(The problem) Word for word, write the lines below out again, with no pictures.

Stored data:

◇ ◇ ◇ ◇ ◇

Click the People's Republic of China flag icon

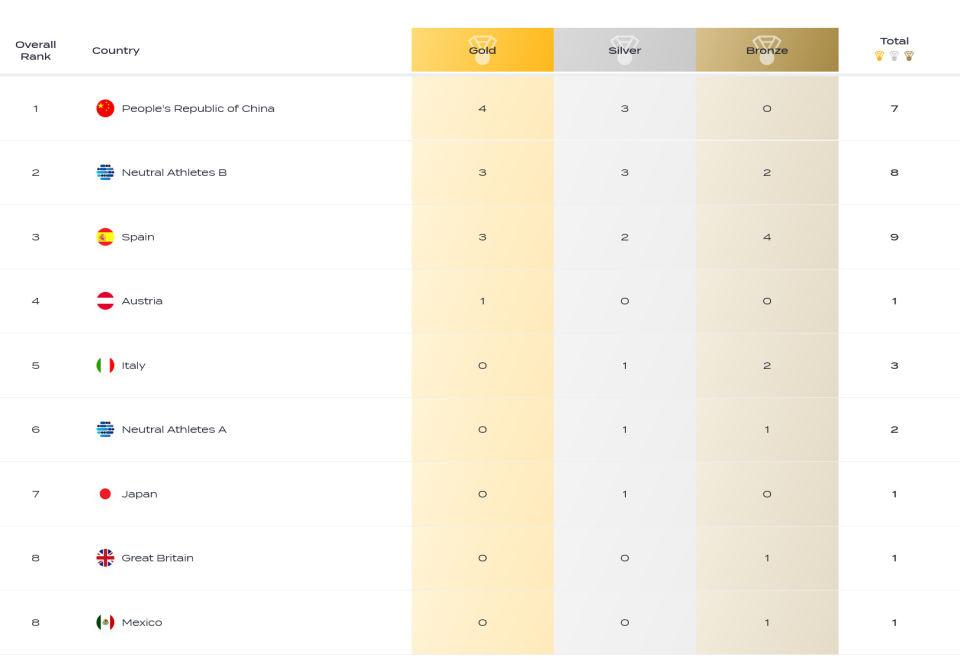[x=105, y=108]
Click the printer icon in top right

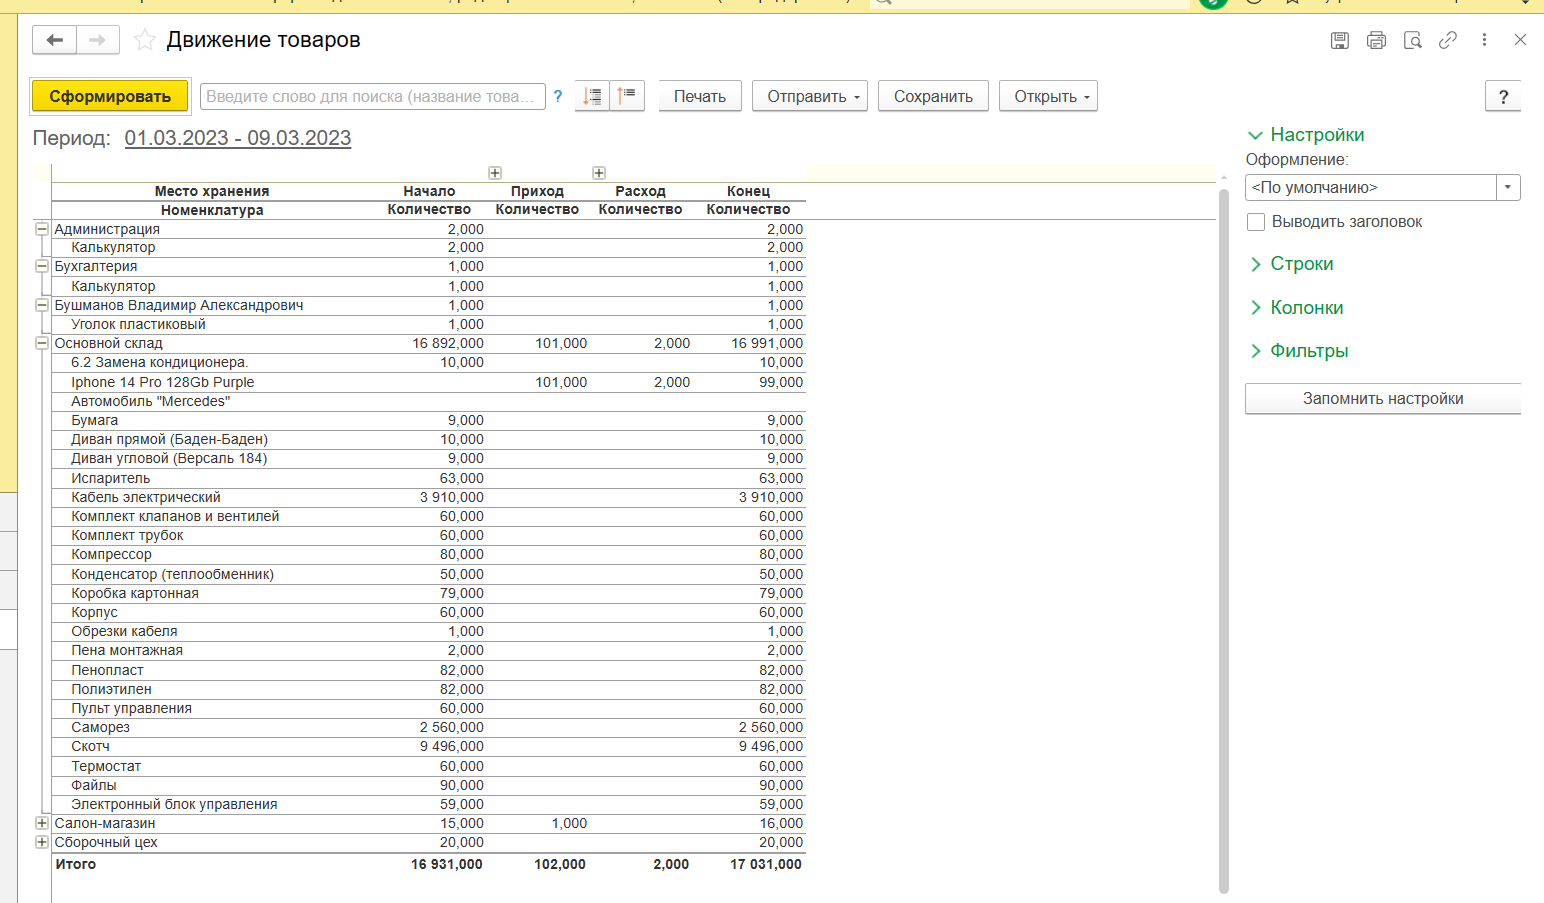tap(1376, 40)
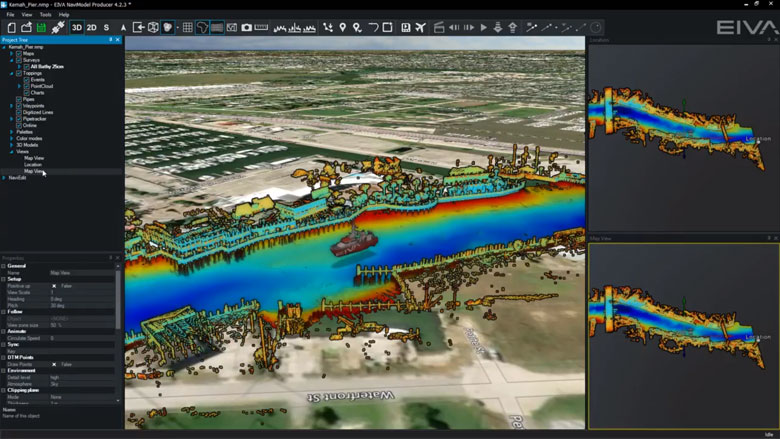Click the Africa map background icon
Viewport: 780px width, 439px height.
pos(202,27)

◇ ◇ ◇ ◇ ◇

(Task result)
Click the People's Republic of China flag icon

[x=105, y=108]
Click the printer icon in top right

tap(1376, 40)
Click the Africa map background icon
Viewport: 780px width, 439px height.
pos(202,27)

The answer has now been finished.